Cosmic Mystery with a Violent Past
Saturn’s moon, Phoebe’s violent, cratered past is evident in this 3-D image of the tiny moon. The Sun is coming from the left, illuminating craters and bumps on the surface, along with a prominent ridge-like feature in the middle. Bright material, likely to be ice, is exposed atop this ridge-like feature as well as around small craters and down the slopes of large craters. There are also bright streaks on steep slopes, perhaps where loose material slid downhill during the seismic shaking of impact events.
This 3-D mosaic is made up of two images taken with the Cassini spacecraft narrow angle camera on June 11, 2004.
The images left show the moon in ultraviolet. On the right, the image of Phoebe, taken from a distance of 31,000 kilometers (about 19,263 miles) shows an irregular surface and bright crater region (white area). The bright areas indicate water frost on Phoebe’s surface. The image was taken by Cassini’s ultraviolet imaging spectrograph during the spacecraft’s closest approach to Phoebe, on June 11, 2004. The large crater shows clearly in the image on the left.
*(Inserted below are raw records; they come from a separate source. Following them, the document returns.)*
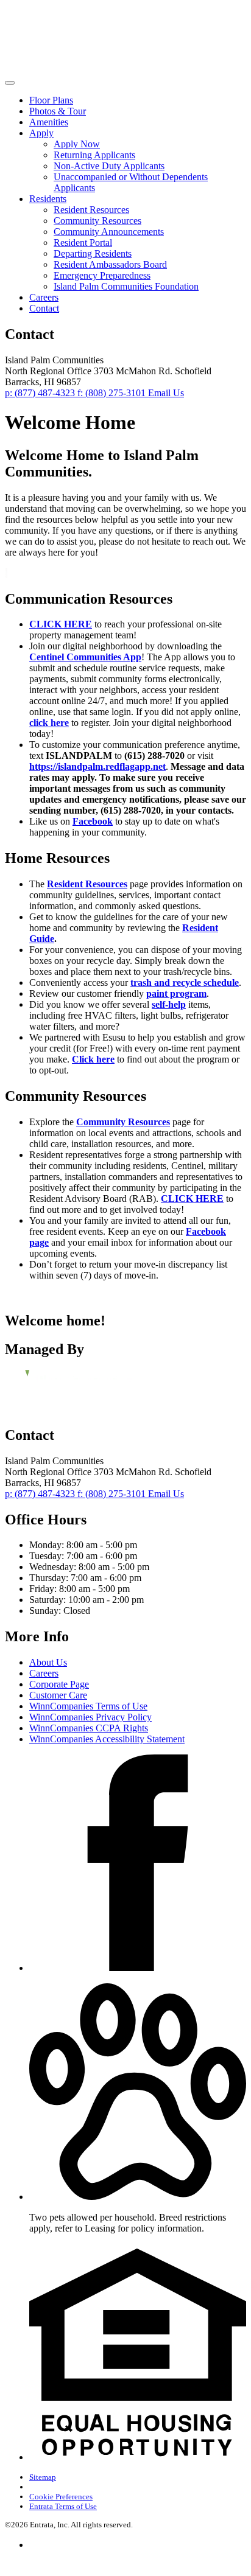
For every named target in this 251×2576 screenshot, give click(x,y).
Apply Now (77, 144)
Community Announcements (109, 231)
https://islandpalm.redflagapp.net (97, 766)
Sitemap (42, 2477)
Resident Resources (91, 209)
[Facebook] (137, 1968)
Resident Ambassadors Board (110, 264)
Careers (43, 297)
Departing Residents (93, 253)
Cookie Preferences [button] (61, 2496)
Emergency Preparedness (102, 275)
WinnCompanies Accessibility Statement (107, 1739)
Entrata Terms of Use (63, 2506)
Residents (47, 199)
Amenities (48, 122)
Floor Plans (51, 100)
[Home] (84, 68)
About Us (48, 1662)
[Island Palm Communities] (68, 1386)
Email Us (166, 393)
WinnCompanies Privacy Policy (90, 1717)
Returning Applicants (94, 155)
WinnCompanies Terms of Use (88, 1706)
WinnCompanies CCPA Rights (88, 1728)
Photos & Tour (57, 111)
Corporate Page (59, 1684)
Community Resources (97, 220)
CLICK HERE (60, 624)
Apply (41, 133)
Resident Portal (83, 242)
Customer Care (58, 1695)
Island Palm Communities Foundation (126, 286)
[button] (137, 2196)
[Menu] (10, 83)
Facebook (92, 821)
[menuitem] (137, 100)
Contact (44, 308)
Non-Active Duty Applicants (109, 166)
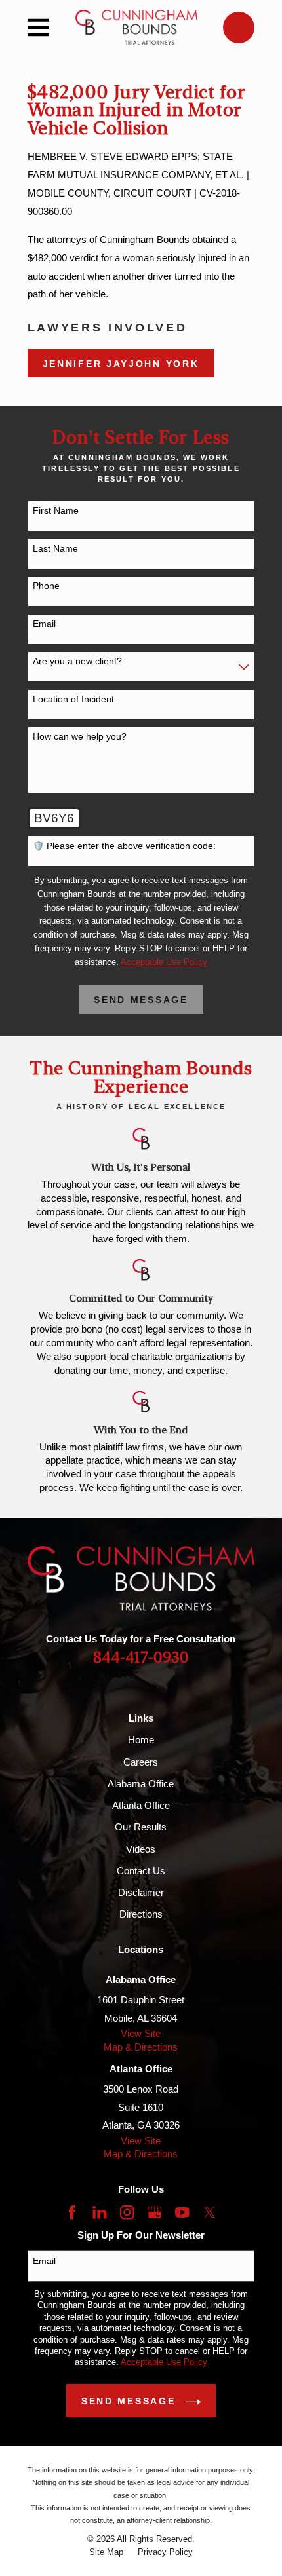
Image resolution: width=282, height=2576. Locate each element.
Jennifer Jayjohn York (121, 364)
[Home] (136, 27)
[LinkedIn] (99, 2212)
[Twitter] (210, 2212)
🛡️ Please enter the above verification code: (124, 846)
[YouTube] (182, 2212)
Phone (46, 585)
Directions (141, 1914)
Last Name (55, 548)
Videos (140, 1849)
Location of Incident (73, 699)
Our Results (141, 1826)
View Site (141, 2033)
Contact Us (141, 1870)
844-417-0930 (141, 1657)
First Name (56, 510)
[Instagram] (127, 2212)
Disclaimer (141, 1892)
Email (44, 623)
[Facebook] (72, 2212)
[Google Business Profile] (155, 2212)
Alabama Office (141, 1783)
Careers (140, 1762)
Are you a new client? (77, 661)
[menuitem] (106, 2552)
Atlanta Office (141, 1805)
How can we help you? (80, 736)
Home (141, 1739)
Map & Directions (141, 2047)
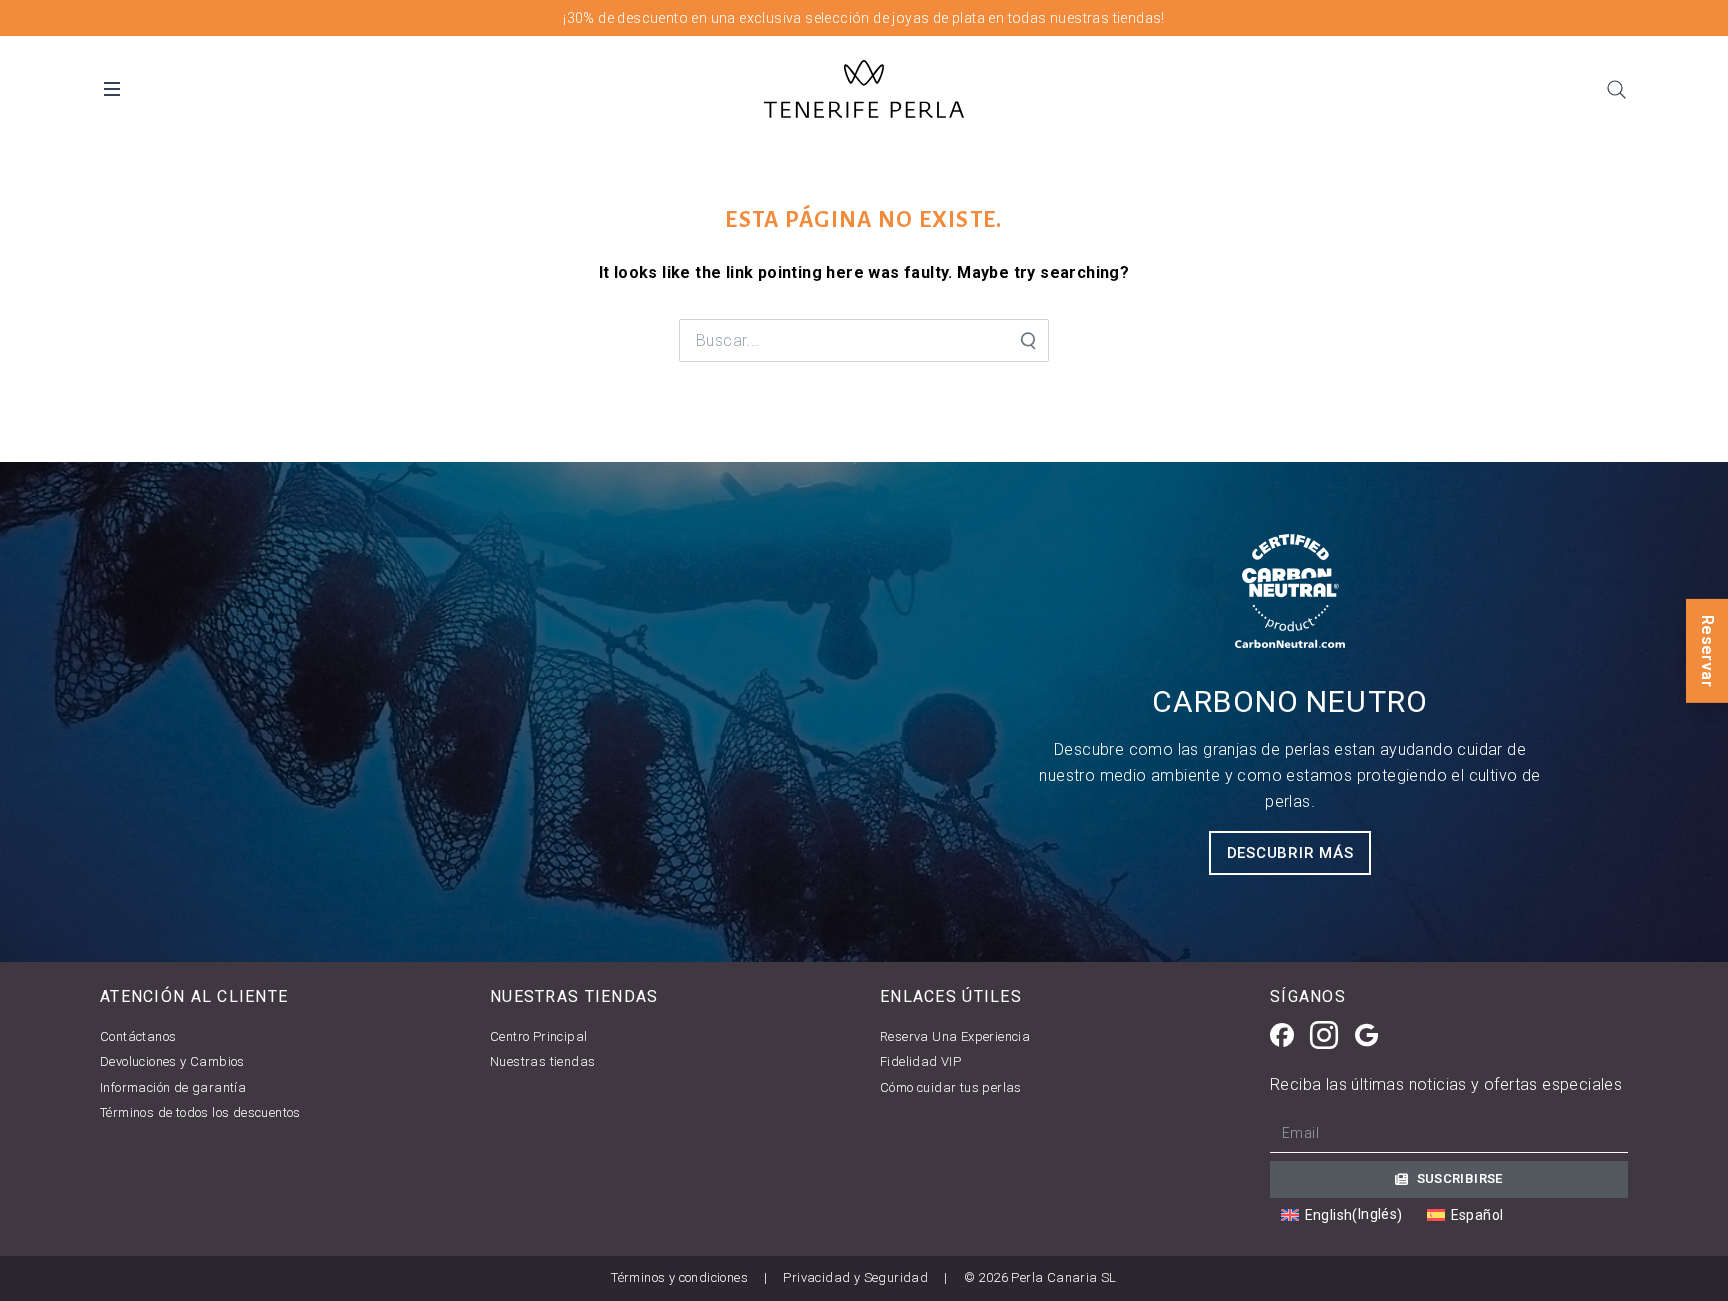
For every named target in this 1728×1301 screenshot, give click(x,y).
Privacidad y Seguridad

The colorful graphic below illustrates that despite Phoebe’s bumpy, irregular topography, the moon has a fairly round shape. A digitally rendered shape model of Phoebe was constructed using Cassini imaging data obtained before and after the spacecraft’s close flyby of the Saturnian moon on June 11, 2004.
The average diameter of Phoebe is about 214 kilometers (133 miles).